List of tasks
1. What figures does the excerpt on Christians in Mosul give for the number of Christians in Iraq or in Mosul? List each one with what it refers to.
2. Continue the excerpt on Christians in Mosul, starting right after its final sentence.

Excerpt to read

::::

And then, after the liberation in 2017, civilians stole whatever IS had left behind. It hurt the young priest, as he came here often as a boy; his father and sister were also buried in the now ruined graveyard. 

Dwindling numbers
Most of his family — like so many Iraqi Christians — had left Iraq even before IS came to power. In the years after dictator Saddam Hussein was toppled, their numbers fell from around 1.5 million down to 400,000 at most.
Before 2003, some 24,000 Christians were still living in Mosul. 
After IS, a maximum of 350 returned.
"For the daily Mass, we now use one church with one priest. That's enough for the whole city," said Abbot Samer. But the restoration of other churches is proceeding nonetheless, mostly with foreign aid.
Before the Chaldean Bishop of Mosul, Najib Mikhael Moussa, celebrated the first Mass in the rebuilt church of St. George's Monastery, he had already formally reopened the Church of the Apostle Paul in Mosul.

::::

Information shown
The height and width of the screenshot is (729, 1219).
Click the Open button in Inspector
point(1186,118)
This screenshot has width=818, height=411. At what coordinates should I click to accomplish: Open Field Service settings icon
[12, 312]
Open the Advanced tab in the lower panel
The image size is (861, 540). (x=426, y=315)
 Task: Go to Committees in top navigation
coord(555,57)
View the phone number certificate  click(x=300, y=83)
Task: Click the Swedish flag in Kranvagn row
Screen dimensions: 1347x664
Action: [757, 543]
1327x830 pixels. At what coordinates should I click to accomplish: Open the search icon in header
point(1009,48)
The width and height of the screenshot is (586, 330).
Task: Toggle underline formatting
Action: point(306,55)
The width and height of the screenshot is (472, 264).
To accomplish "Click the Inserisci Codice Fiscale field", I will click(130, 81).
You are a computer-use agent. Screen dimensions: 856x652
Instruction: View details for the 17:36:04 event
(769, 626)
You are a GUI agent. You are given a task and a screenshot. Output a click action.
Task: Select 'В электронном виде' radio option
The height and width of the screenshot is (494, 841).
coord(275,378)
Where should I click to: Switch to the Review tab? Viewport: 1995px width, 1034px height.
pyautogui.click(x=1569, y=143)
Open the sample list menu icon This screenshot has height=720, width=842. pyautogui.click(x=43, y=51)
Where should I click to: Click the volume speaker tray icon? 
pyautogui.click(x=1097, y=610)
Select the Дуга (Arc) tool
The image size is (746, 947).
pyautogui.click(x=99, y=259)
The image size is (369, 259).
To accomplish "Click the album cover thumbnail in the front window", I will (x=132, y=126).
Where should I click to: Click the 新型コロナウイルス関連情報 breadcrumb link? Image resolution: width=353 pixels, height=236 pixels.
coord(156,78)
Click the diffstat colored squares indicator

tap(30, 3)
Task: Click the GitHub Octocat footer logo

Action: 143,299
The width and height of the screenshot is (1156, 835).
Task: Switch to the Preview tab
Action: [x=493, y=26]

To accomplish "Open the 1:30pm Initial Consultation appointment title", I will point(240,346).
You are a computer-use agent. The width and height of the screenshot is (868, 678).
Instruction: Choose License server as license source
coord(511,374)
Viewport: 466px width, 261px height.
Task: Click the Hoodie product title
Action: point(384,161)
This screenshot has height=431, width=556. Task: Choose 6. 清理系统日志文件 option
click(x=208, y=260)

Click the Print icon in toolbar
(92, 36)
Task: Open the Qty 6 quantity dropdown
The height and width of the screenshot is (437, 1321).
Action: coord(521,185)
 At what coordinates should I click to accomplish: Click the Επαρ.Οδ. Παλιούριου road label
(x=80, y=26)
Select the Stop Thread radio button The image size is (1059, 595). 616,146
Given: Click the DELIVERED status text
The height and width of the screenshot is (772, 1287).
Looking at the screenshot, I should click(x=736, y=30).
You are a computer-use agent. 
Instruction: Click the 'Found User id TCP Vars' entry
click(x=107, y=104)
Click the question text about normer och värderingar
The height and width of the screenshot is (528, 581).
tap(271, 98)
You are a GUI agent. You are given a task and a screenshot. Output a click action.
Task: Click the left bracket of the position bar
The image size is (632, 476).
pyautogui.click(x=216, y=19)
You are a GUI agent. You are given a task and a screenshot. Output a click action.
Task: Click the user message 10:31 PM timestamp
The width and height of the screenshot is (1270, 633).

::::

Answers for the tasks
1.
- Around 1.5 million: Christians in Iraq before their numbers fell in the years after Saddam Hussein was toppled
- 400,000 at most: Christians in Iraq after that decline
- Some 24,000: Christians still living in Mosul before 2003
- A maximum of 350: Christians who returned to Mosul after IS

2.
In his opening words, he reminded the Iraqi officials and military officers who had joined civilians to celebrate the reopening that it was the local Muslims who cleaned up the churches after IS left. "Building bridges is not easy, but I am sure Mosul will be better than it was," he said.

Beacon of hope
The bishop also passed on the instructions Pope Francis had given him when he visited Mosul in 2021: Work hard and make the city better and safer.
"We want Christians to return voluntarily," he told DW.
The pope's visit, and the broad support it received from Iraqis, has been a beacon of hope for Iraq's Christians. As the pope pointed out, the reduction in the size of the Christian community had caused huge damage, "not only to the individuals and communities involved, but also to the community they left behind."
And that is why it is so important to rebuild churches and monasteries, even if there aren't enough Christians to fill them, said Bishop Najib's deputy, Father Boulos Thabet Habib. *
Not just because some of them date back to the fifth century, but because this is heritage which belongs to Nineveh — and not only to the Christians. "Rebuilding that heritage means rebuilding the whole community," he said.

Diversity means strength.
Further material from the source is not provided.